El empresario de Tordera lamenta la incomprensión y el 'hate' recibido en redes sociales

Abraham Galera es el propietario del Bar Danus de Tordera (Barcelona), que lleva 21 años abierto, y también se dedica a la creación de contenido en TikTok. Allí, bajo el nombre de @abrigaca, publica vídeos relatando el día a día de la hostelería desde la perspectiva de un pequeño empresario del sector.

Uno de estos vídeos, publicado en agosto, ironizaba sobre la obligación de tener menús en catalán, lo que indignó a muchos usuarios de la red social y propició que alguno le denunciase anónimamente a la Agencia Catalana de Consumo (ACC).

Galera, que cuenta con más de 881.500 seguidores en TikTok, borró aquel vídeo tras la polémica, pero esta semana ha publicado uno nuevo informando a sus seguidores de que le ha llegado la notificación electrónica del acta de la inspección que tuvo en su local tras la denuncia.

«Obligaciones lingüísticas»

A continuación, el empresario comparte el documento de la Generalitat de Cataluña, titulado «acta de obligaciones lingüística». La inspección se aseguró de que todos los trabajadores del Bar Danus entendieran y hablaran catalán, entre otras cosas. «Esta es la manera que tenemos de hacer las cosas por aquí», lamenta Galera, que asegura que en las más de dos décadas que lleva abierto el local «nunca» les había pasado esto.

Y sigue con sus reflexiones sobre la imposición lingüística: «Que te obliguen a tener una lengua en la que atender me parece algo muy antiguo», asegura, y lamenta que no puedas tener los menús solamente en español, «en un sitio que es privado, que abres tú con tu buena fe».

Galera se queja de la «potencia negativa» de las redes sociales –ya que la denuncia llegó a través de la polémica online– y concluye: «No me gusta un pelo que nos obliguen a un idioma o a otro, imperativamente, así que ahí dejo mi reflexión».

En otro vídeo, publicado posteriormente, lamenta el «hate» y la incomprensión: «Soy catalán, sé hablar la lengua y entiendo perfectamente a sus clientes, y no perdería a un cliente por no hablarle en catalán», explica.
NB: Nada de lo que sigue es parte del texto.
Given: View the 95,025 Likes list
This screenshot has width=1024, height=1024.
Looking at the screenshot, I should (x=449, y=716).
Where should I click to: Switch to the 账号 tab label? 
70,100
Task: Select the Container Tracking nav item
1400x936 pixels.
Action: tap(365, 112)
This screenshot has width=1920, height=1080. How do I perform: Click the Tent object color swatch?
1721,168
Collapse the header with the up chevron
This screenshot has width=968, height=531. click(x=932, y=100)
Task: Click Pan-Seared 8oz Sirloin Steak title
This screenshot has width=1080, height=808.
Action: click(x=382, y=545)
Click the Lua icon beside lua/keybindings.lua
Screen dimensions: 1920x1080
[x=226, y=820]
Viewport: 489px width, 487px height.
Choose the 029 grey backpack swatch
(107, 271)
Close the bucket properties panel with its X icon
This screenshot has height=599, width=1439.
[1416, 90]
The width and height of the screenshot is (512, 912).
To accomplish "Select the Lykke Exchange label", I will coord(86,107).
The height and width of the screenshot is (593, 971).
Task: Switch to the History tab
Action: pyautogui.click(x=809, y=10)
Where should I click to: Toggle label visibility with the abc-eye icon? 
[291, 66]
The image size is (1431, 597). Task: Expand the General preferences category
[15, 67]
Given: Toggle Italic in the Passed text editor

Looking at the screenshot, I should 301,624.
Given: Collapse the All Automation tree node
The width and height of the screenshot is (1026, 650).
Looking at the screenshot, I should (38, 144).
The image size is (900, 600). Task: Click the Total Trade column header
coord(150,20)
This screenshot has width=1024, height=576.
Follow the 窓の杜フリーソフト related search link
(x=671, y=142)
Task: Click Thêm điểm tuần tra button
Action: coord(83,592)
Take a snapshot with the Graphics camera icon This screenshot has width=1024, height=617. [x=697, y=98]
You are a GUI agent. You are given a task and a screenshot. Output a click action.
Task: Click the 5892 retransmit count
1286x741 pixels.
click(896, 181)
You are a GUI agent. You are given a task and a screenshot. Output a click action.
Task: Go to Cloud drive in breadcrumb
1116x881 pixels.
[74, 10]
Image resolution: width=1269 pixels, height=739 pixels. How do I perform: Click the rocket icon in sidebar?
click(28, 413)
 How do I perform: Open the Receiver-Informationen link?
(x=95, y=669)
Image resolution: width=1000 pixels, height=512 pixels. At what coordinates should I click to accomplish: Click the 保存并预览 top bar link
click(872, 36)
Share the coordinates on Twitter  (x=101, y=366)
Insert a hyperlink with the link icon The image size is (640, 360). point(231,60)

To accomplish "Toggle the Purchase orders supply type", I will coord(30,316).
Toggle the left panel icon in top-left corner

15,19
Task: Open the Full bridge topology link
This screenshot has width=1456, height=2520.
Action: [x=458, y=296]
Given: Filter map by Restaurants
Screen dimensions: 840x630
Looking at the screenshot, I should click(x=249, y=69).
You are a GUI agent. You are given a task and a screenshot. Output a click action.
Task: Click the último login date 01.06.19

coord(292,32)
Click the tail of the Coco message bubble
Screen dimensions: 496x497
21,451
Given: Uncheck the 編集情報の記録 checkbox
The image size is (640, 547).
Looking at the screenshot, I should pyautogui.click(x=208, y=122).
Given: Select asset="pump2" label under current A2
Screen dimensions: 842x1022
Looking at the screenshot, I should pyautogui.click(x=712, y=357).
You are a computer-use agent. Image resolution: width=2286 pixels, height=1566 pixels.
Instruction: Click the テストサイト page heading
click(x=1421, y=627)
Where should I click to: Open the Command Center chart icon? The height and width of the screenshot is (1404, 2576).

Y critica el gasto de recursos de enviar a un inspector: «¿De verdad movilizan a alguien hasta un restaurante porque han visto un vídeo que no les ha gustado de un camarero?».

Y no termina ahí la cosa: «El gasto de la gestión de alguien que ha decidido tener una tarde aburrida y poner una denuncia hacia mí y hacia mi restaurante por motivos totalmente infundamentados lo voy a pagar yo con mis impuestos», dice. Y lamenta que le están atacando online diciéndole «catalanófobo», «vete a tu país» o «no montes un bar en Cataluña». «Si entre los catalanes nos hablamos así entre nosotros, ¿qué no pensarán los de fuera?», concluye.